I had to be here today because I am not the only one who didn't get the medical care I needed. It was routine for detainees to have to wait weeks or months to get even basic care. Who knows how many tragic endings can be avoided if ICE will only remember that, regardless of why a person is in detention and regardless of where they will end up, they are still human and deserve basic, humane medical care.

In many ways, it's too late for me. Short of a miracle, the most I can hope for are some good days with Vanessa and justice. My doctors are working on the good days and, thankfully, my attorneys at Public Justice here in Washington, Mr. Conal Doyle in California, and the ACLU are working on the justice–not just for me, but for the many others who are suffering and will never get help unless ICE is forced to make major changes in the medical care provided to immigrant detainees.

I am here to ask each of you, members of Congress, to bring an end to the unnecessary suffering that I, and too many others, have been forced to endure in ICE detention.

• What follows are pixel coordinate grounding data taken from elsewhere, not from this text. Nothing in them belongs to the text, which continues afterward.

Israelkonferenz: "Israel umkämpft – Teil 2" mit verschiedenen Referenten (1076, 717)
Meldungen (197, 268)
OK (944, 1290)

— Francisco Castaneda (2007-10-04), testifying before the House Immigration Subcommittee Hearing on Detention and Removal: Immigration Detainee Medical Care

This man’s life could have been saved. He wanted to get medical treatment in March 2006. His doctor recommended a biopsy. If he were a free man, he could have gotten this treatment, but as a prisoner of the U.S. government’s Homeland Securitate, he was forced to stay where they wanted him to stay, go where they wanted him to go, and get what they wanted him to get. So he lived with excruciating pain for two years while the cancer grew, spread, and ate him away from the inside. It didn’t matter when he developed a painful lesion; it didn’t matter when he bled everywhere for months; it didn’t even matter when he developed a tumor the size of his fist. What matters to the ICE bordercrats, and their hired thugs, is that this man once possessed a stimulant that the U.S. government didn’t approve of him having, and, to their minds, that’s a good enough reason to grab him at gunpoint, lock him in a cage for months on end, and then exile him from the home he has lived in since he was 10 years old. Or, in this case, to just lock him in the cage and deliberately deny him medical treatment until the imprisonment turns into a slow-motion death sentence for a nonviolent petty drug charge. What, after all, is the life of Francisco Castaneda — who is, after all, only a man, a son, the father of a teenaged girl — compared with the duty to zealously protect the prohibitionist domestic policies of the U.S. federal government, the awful importance of rigorously preserving the sanctity of imaginary lines in the southwestern desert, and the honor of the politico-cultural system of international apartheid, which those lines are drawn to implement?

Federal judge Dean Pregerson just issued a ruling in which he denounced ICE’s actions, or inaction, as conduct that transcends negligence by miles. It bespeaks of conduct that, if true, should be taught to every law student as conduct for which the moniker cruel is inadequate. The primary practical effect of this ruling is that Francisco Casteneda’s family will be able to sue ICE in federal court for his death. They certainly deserve whatever compensation they can get for this horrible crime. But even if they succeed, it must be remembered that the sanctimonious, unaccountable thugs who effectively tortured a peaceful man to death — the immigration cops, the prison guards, and the comfortable bureaucrats, government lawyers, and politicians who direct them in their actions — will never pay a damned cent for what they did. What they will do, if a judgment is entered against them, is to help themselves to tax money in order to make the pay-out, sticking the rest of us–who never had anything to do with their asinine border laws, immigration prisons, or callous indifference to human life–with the bill. Then they will go on doing exactly the same vicious and inhuman things to peaceful people who never did anything to deserve such appalling treatment. And why wouldn’t they? As far as they can see, they have every reason to believe that none of them will ever be held personally accountable for their choices.